The move positions Sinomine as the operator of the only two active cesium facilities globally, an outcome likely to intensify scrutiny over China’s tightening control of supply chains for high-tech strategic resources.
Cesium, known as a rare and highly reactive alkali metal, is a key component in technologies such as GPS navigation, atomic clocks, oil and gas drilling, telecommunications, and aerospace.
Made largely from the mineral pollucite found in lithium deposits, cesium is considered by the United States, Canada, and other governments in industrial countries to be a critical mineral because of its scarce global supply and strategic uses.
The world’s only other operating cesium mine, the Tanco mine in Manitoba, Canada, is also owned by Sinomine. While the site could, in theory, offer the United States and other G7 governments a potential alternative supply of the critical mineral, most of its output is still shipped to China for processing.
Now, however, with the addition of a processing facility at Bikita Minerals in southeastern Zimbabwe, Sinomine will control both global smelting operations for cesium, reinforcing China’s central role in a supply chain that G7 countries have so far failed to diversify.
Governments in industrial countries, namely the United States, have recognized the risks that arise when one country, particularly one that is a geopolitical rival, thoroughly dominates crucial mineral supply chains, including lithium, rare earths, and now cesium. While that may be true, these governments have done very little to challenge China’s supremacy in this field, spending very little to build alternative supply chains at a scale comparable to China’s.
This asymmetry exposes dangerous vulnerabilities for China’s competitors, whose access to these critical minerals is essential for their economic advancement. More and more, though, critical mineral supply chains are being weaponized in the global trade war.
And the Bikita cesium provides an interesting case study.
For years, Japan was a regular buyer of cesium-bearing pollucite from the mine, but it suddenly encountered difficulties accessing the facility once Sinomine took over operations in 2022, according to a Zimbabwean government official familiar with the situation.
He noted that attempts by Japanese officials to engage Zimbabwe’s Ministry of Mines and Mining Development to restore exports have been unsuccessful. Exports to Japan have ceased, the official confirmed.
Why Is This Important?
The centrality of cesium production and processing capacity in Chinese control has outsized implications on a global scale. Russia’s occupation of Ukraine’s cesium-rich regions further underscores how precarious the global cesium supply can be.

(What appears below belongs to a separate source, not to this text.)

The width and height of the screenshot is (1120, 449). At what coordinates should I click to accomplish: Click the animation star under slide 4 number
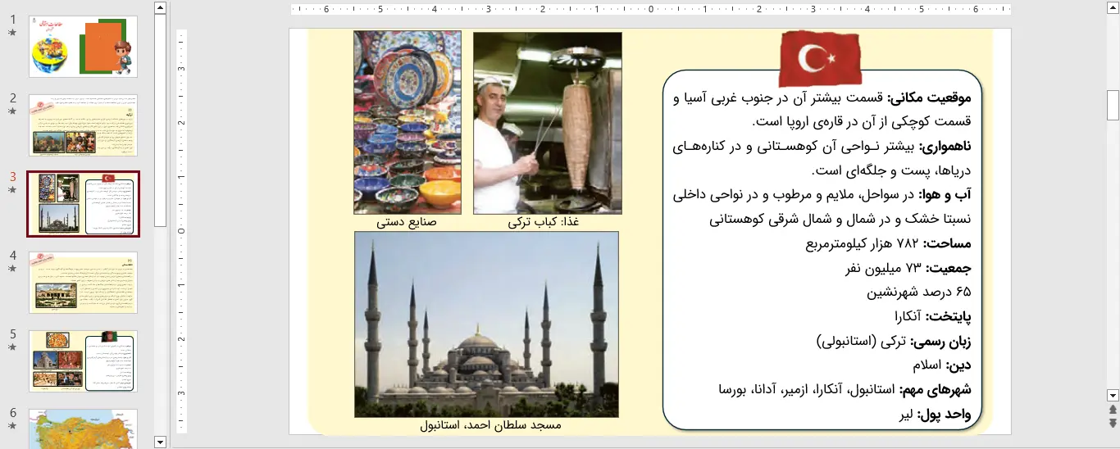(12, 269)
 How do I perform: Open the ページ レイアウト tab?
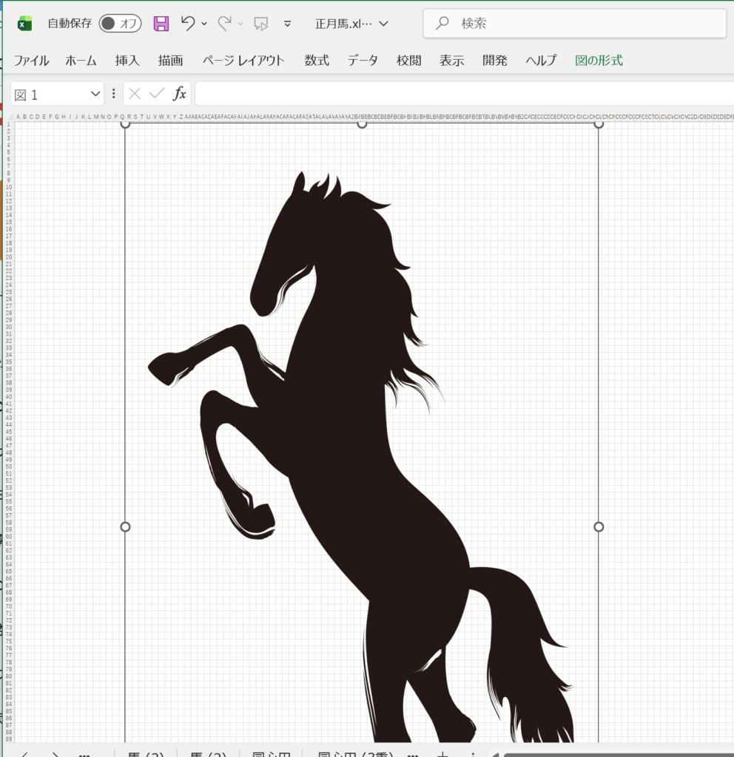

Unlike many other commodities, there is no public spot market for cesium, and its price is essentially opaque. Sinomine and, with it, China enjoys an outsized degree of control over the mining and refining of this key and unhedgeable supply.
This development further complicates what has become a source of growing anxiety in Washington, Ottawa, and Tokyo over the growing power of Beijing in critical minerals supply chains that are vital to national security, industrial policy, and transitioning to clean energy.